The entire second season of Amazon’s The Marvelous Mrs. Maisel is out now, and the first episode features — along with gorgeous costumes and iconic scenes of 1950s New York — valuable lessons on what it means to live a purposeful and authentic life.

You don’t need great wealth to have a meaningful life.

As the new season opens, Midge’s mother, Rose (Marin Hinkle), leaves New York for Paris because, as she matter-of-factly tells her husband Abe (Tony Shalhoub), “Everything and everyone that I always counted on has let me down. I don’t know what my place is here.” Abe continues to drink his coffee as Rose makes this declaration, his eyes glued to the newspaper, ignoring her completely. Later, when Abe and Midge (Rachel Brosnahan) fly to France to retrieve Rose, we see where she is living: a modest one-bedroom, the same one she lived in as a student decades earlier, furnished with a single armchair and a cockroach in the hallway. The lack of amenities and plain white walls stand in sharp contrast to the Weismanns’ glamorous home on the Upper West Side — so much so that you wonder if a woman with Rose’s background could truly be satisfied in her new place. Yet she smiles in Paris, and has a laissez-faire attitude about seemingly everything — a surprising shift for her character. While the show makes clear that wealth often doesn’t lead to happiness, we now also see that letting go of things, and aiming for a simpler life, often does. It’s an important lesson for Rose, and valuable for the rest of us, too.

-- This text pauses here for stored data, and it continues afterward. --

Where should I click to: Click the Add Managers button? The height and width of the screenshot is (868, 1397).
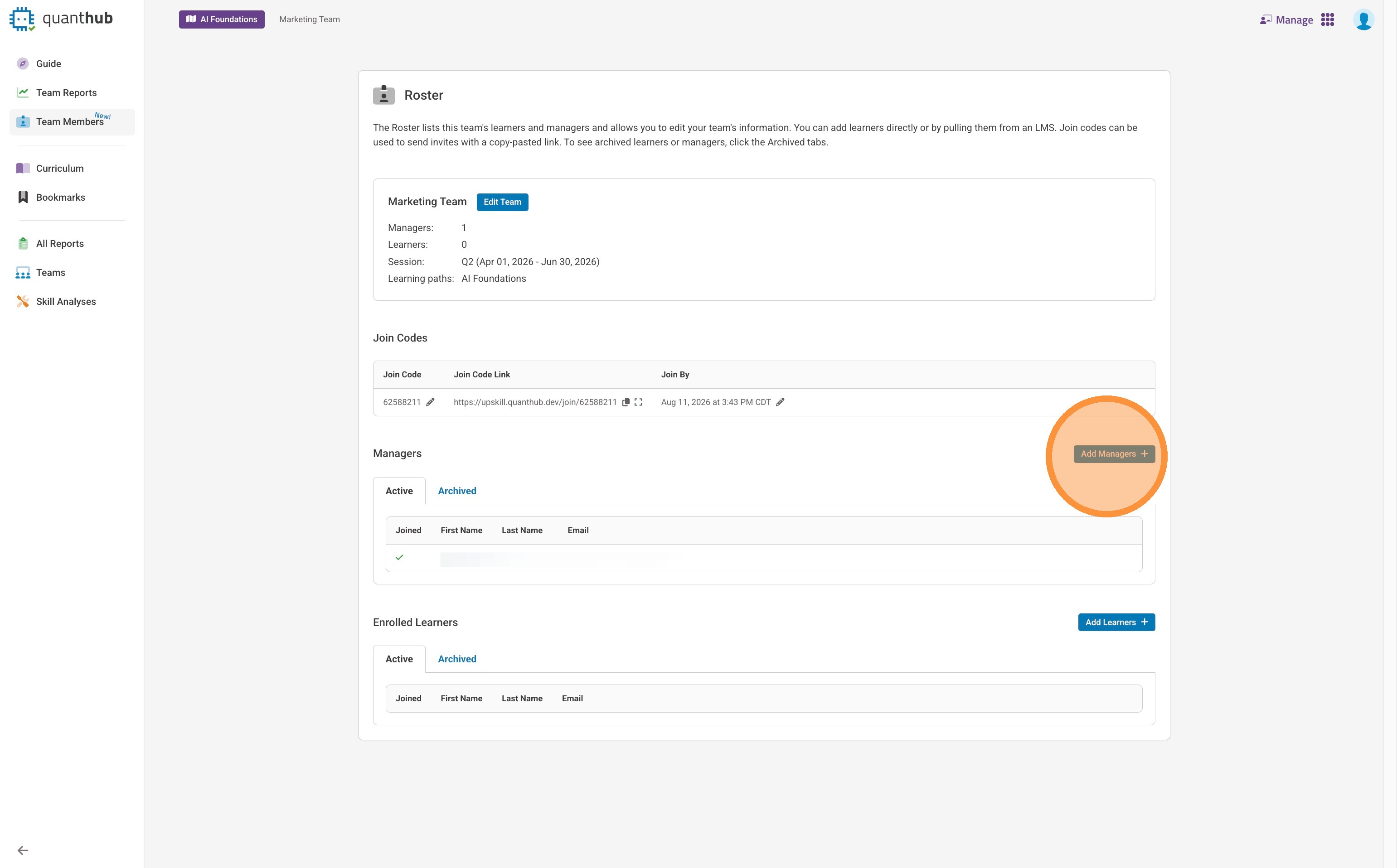click(1114, 453)
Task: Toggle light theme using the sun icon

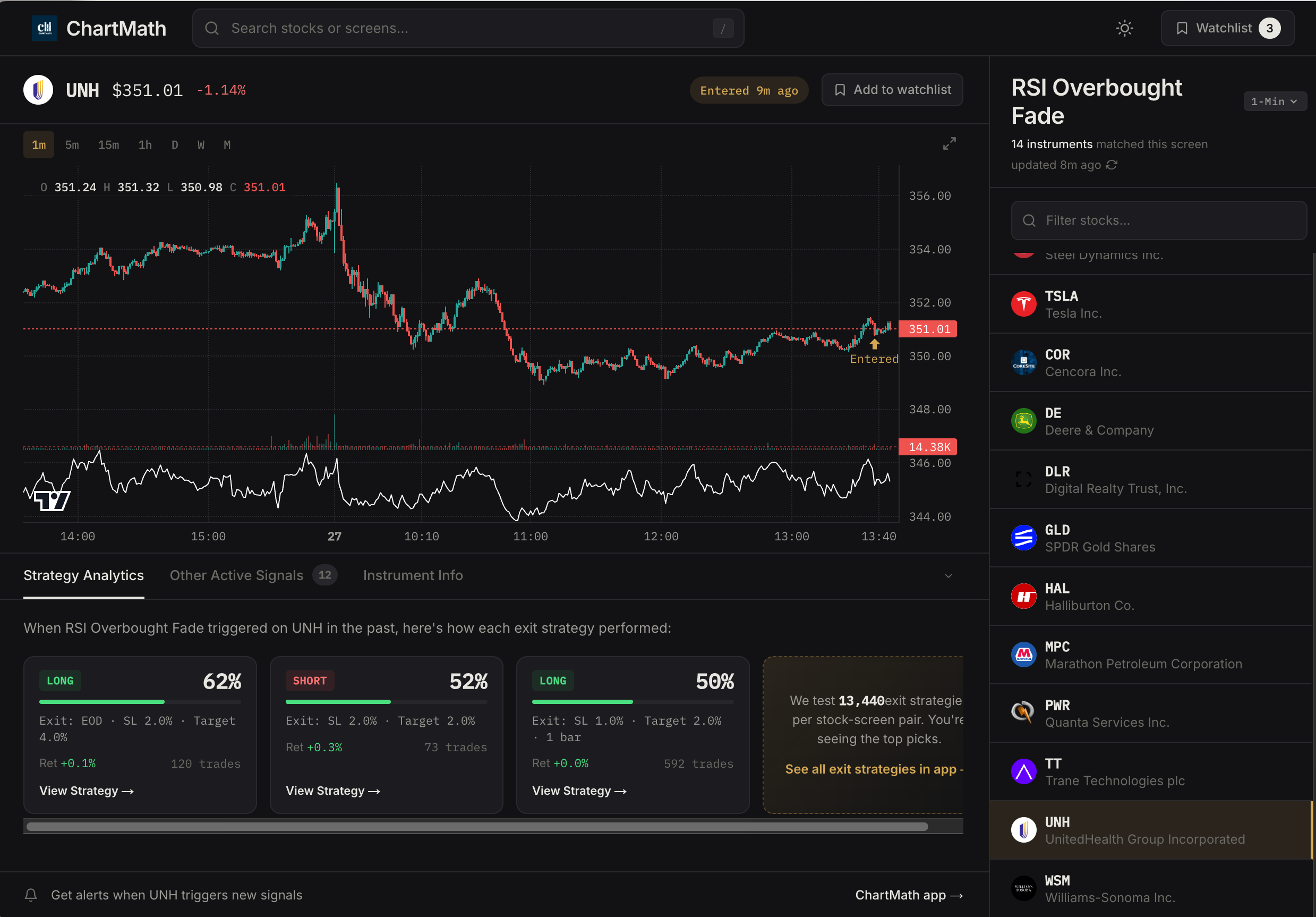Action: point(1124,28)
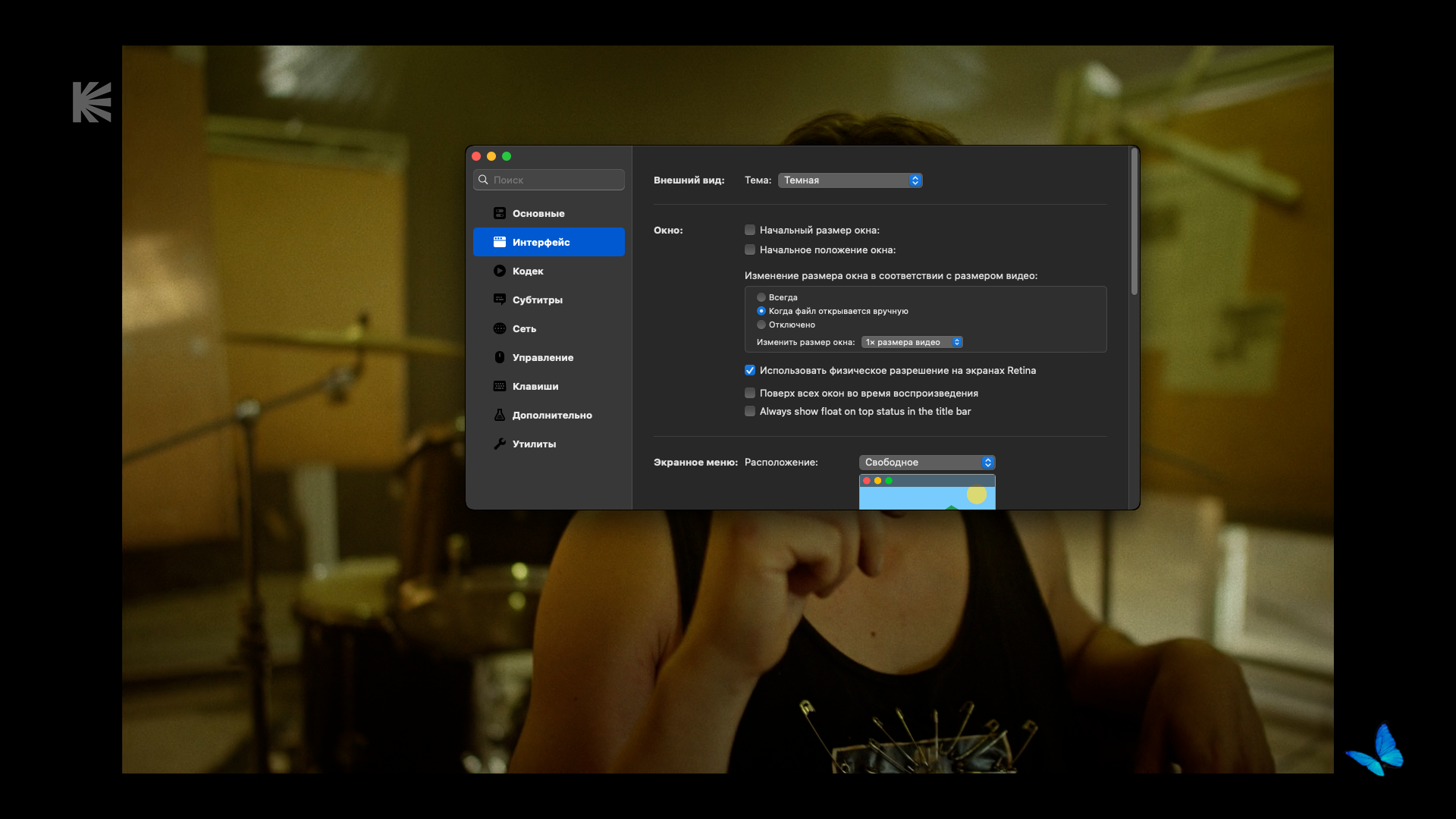Screen dimensions: 1456x819
Task: Select the Всегда radio button
Action: tap(761, 297)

There are opportunities to hone your craft wherever you go.

In the first episode, after leaving dinner with her mother in Paris, Midge stumbles into a cocktail bar, walks on stage, and takes the mic. With the help of a New Yorker in the front row who can translate, Midge starts improvising jokes. It’s an admirable goal: to be that committed to your craft that you’ll toss modesty to the wayside in the pursuit of exercising it. Of course, taking time to recharge is essential, but Midge’s unbridled passion is a reminder that opportunities to hone our craft are everywhere, not just in the traditional four walls of wherever we associate with “work.”

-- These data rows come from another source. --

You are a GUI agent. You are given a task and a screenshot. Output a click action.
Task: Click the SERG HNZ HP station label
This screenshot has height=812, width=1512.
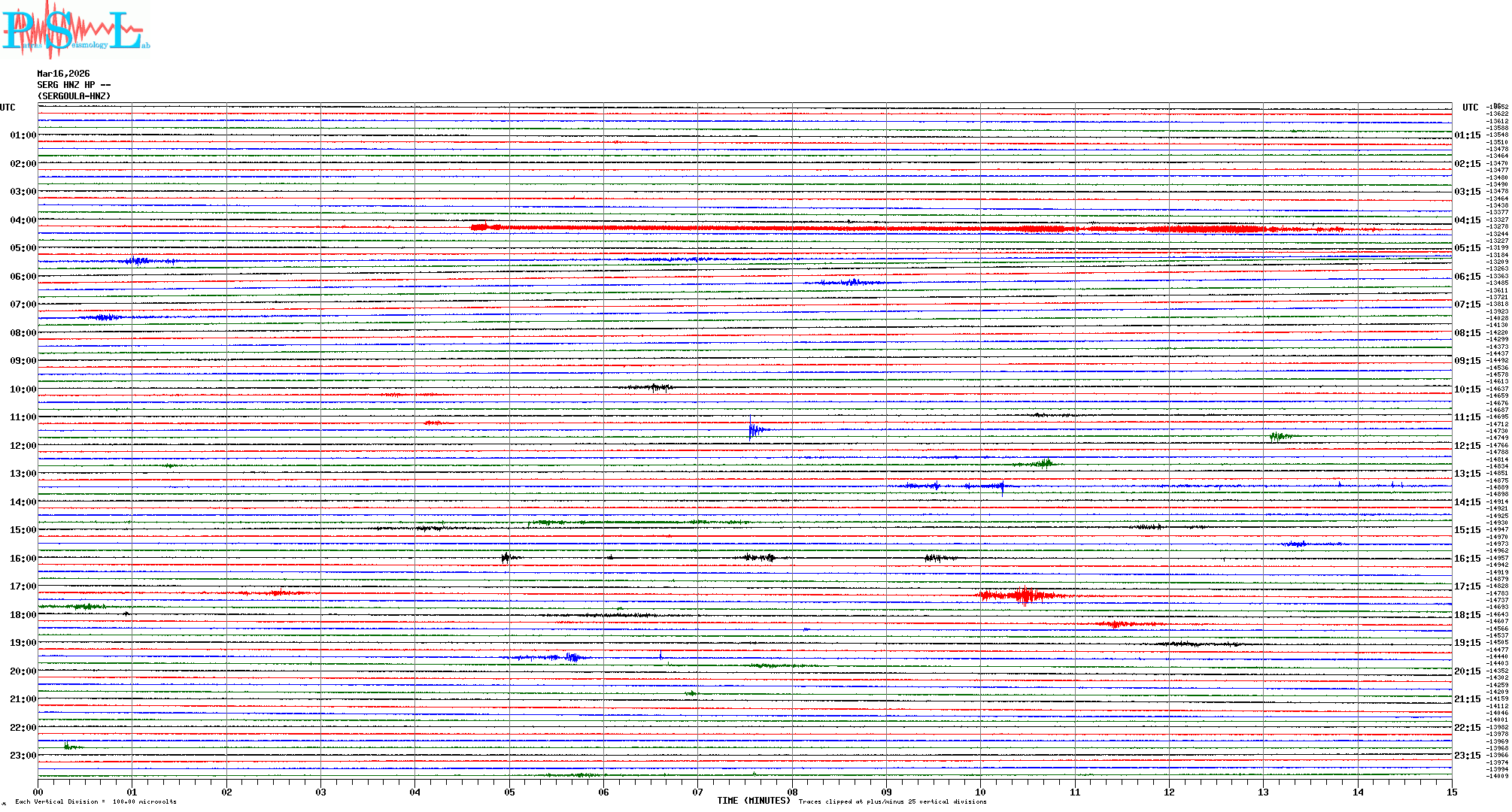coord(74,85)
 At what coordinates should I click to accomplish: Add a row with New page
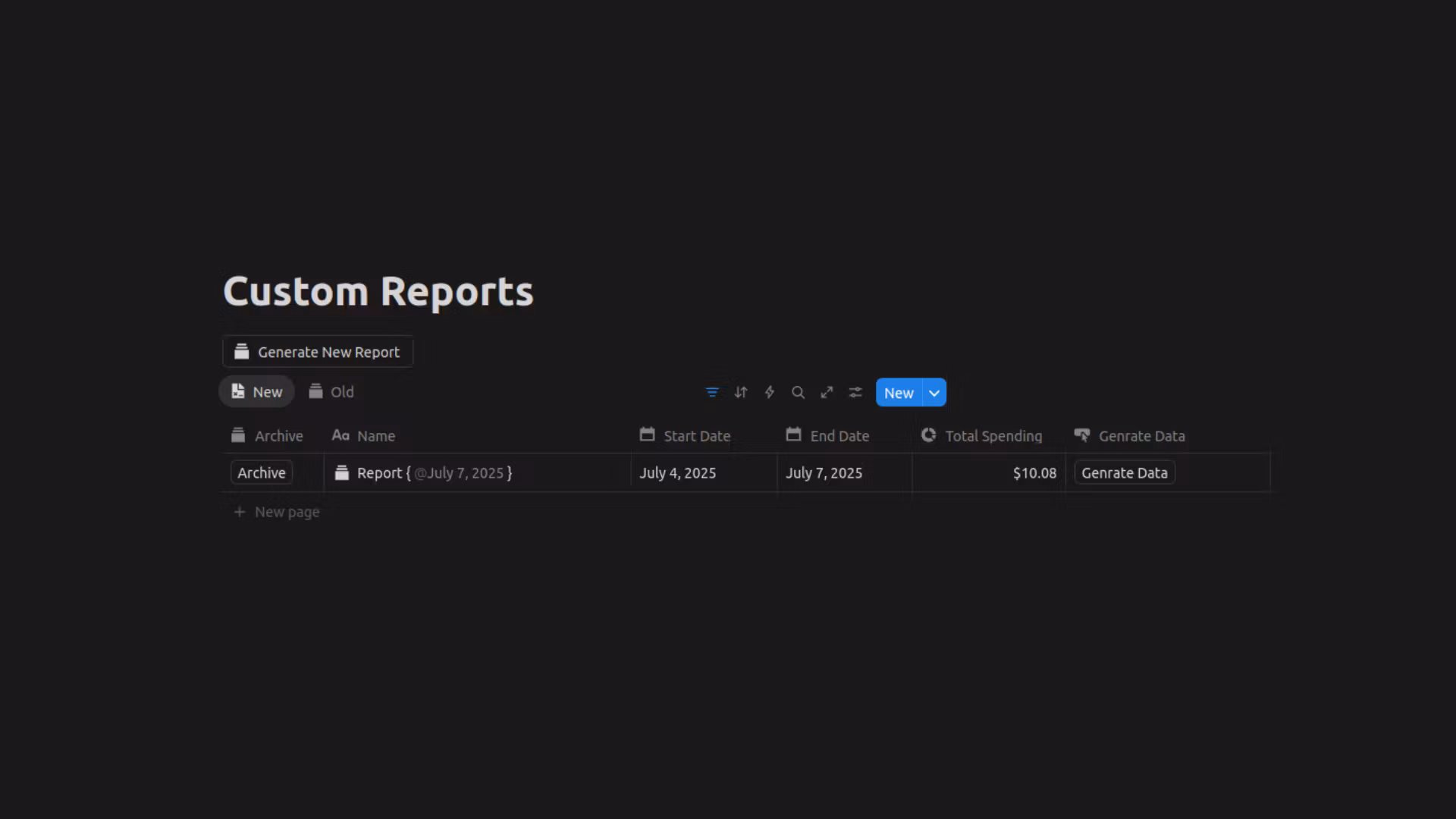tap(278, 512)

Choose a partner who supports your work.

In the final scene of the episode, Midge makes a collect call to Joel (Michael Zegen), her estranged husband. When she pleads with him to give their relationship another chance, he explains that he can’t — not because he doesn’t love her, but because he can’t be “a joke.” He has seen her charisma under the lights, and how the story of their marriage takes center stage in her work as a comedian, and he can’t bear it. “Perhaps another man could handle it, but not me,” he tells her. Midge cries, but she does not apologize for her work. Her job as a comedian is central to her, and it gives her joy — animating her work life and her home life. A romantic partnership with someone who doesn’t support or understand the profession that gives her meaning and purpose is not a compromise that makes sense for her.